SUMOylated NICD in endothelial cell suppresses tumor angiogenesis

The abnormal vascular in tumor promotes tumor cells proliferation and metastasis. Endothelial cell (EC), which is usually dysfunctional in tumor microenvironment, affects angiogenesis and vascular function. Neurogenic locus notch homolog protein 1 (NOTCH1) signaling pathway plays a critical role in vascular endothelial growth factor (VEGF) signaling and angiogenesis by driving its intracellular domain (N1ICD) to nucleus and activates downstream signaling. However, regulatory mechanism of N1ICD remains unclear. Small ubiquitin-like modifier (SUMO) proteins express widely and regulate gene expression, stability, and signal transduction via protein post-translational modification.
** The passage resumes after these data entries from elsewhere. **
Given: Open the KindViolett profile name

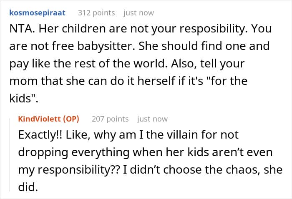Looking at the screenshot, I should coord(40,119).
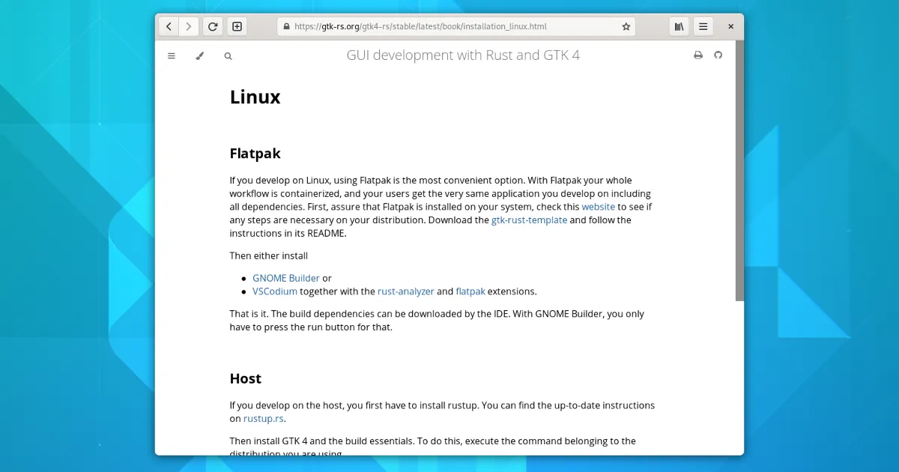Visit the VSCodium link
Viewport: 899px width, 472px height.
point(274,291)
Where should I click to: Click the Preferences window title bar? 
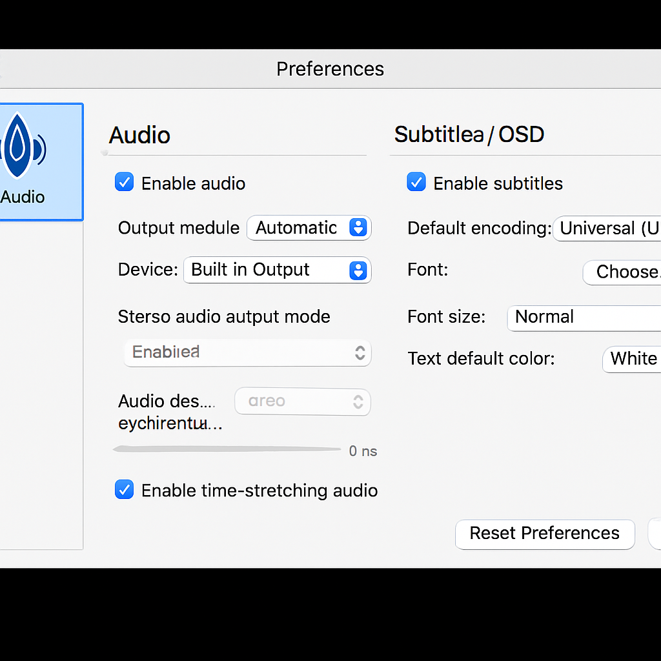(331, 68)
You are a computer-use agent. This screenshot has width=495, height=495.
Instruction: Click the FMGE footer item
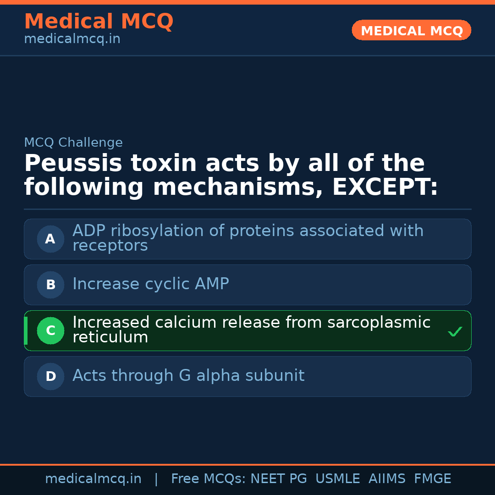(x=432, y=479)

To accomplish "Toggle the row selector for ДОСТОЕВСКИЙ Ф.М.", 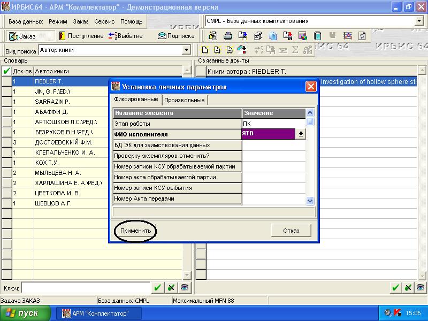I will pyautogui.click(x=6, y=142).
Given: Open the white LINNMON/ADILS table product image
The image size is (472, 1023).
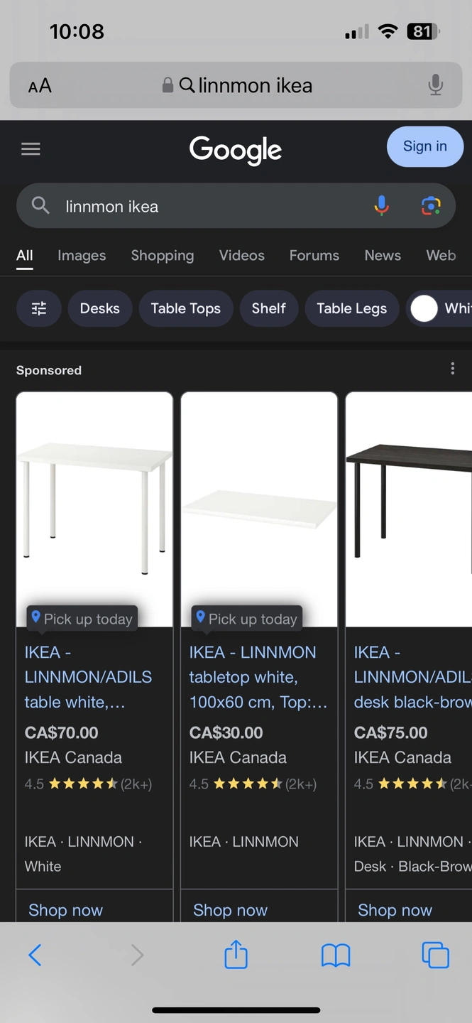Looking at the screenshot, I should coord(94,509).
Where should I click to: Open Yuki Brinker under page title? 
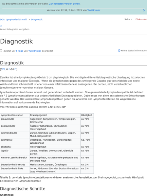(x=35, y=51)
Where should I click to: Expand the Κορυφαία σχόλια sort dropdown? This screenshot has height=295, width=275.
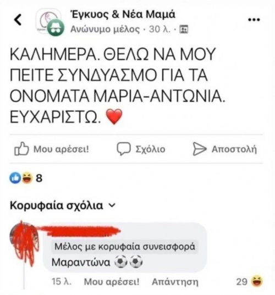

Our previous study has confirmed that N1ICD could be SUMOylated. In the current study, we first found that SUMOylated N1ICD in ECs negatively regulated angiogenic signaling by enhancing the activity and protein stability of N1ICD. To reveal the role of SUMOylated NICD in tumor angiogenesis, we generated inducible endothelial SUMO1-N1ICD knock-in (SUMO1-N1ICDecKI) mice. Xenograft tumor was produced by subcutaneous injection of mice Lewis Lung Cancer cells on the back and analyzed by volume measurement. SUMO1-N1ICDecKI mice developed smaller tumor than WT mice at 14 days after injection. Immunofluorescence (IF) staining of EC marker also indicated that vessel density of tumors in SUMO1-N1ICDecKI mice was much lower than tumors in WT mice. To further explore the mechanism, VEGFR2 and p-VEGFR2 was measured by IF staining. Increased levels of endothelial-specific N1ICD SUMOylation correlated with lower VEGFR2 expression and p-VEGFR2 signal. On the other hand, we also detected platelet-derived growth factor β (PDGFRβ) to measure vascular integrity. Surprisingly, vessels with enhanced N1ICD SUMOylation associated with more PDFGFβ+ pericyte coverage, indicating that endothelial N1ICD SUMOylation promotes vessel stability. Taken together, we conclude that endothelial-specific N1ICD SUMOylation suppressed tumor growth and tumor angiogenesis while protected vascular integrity.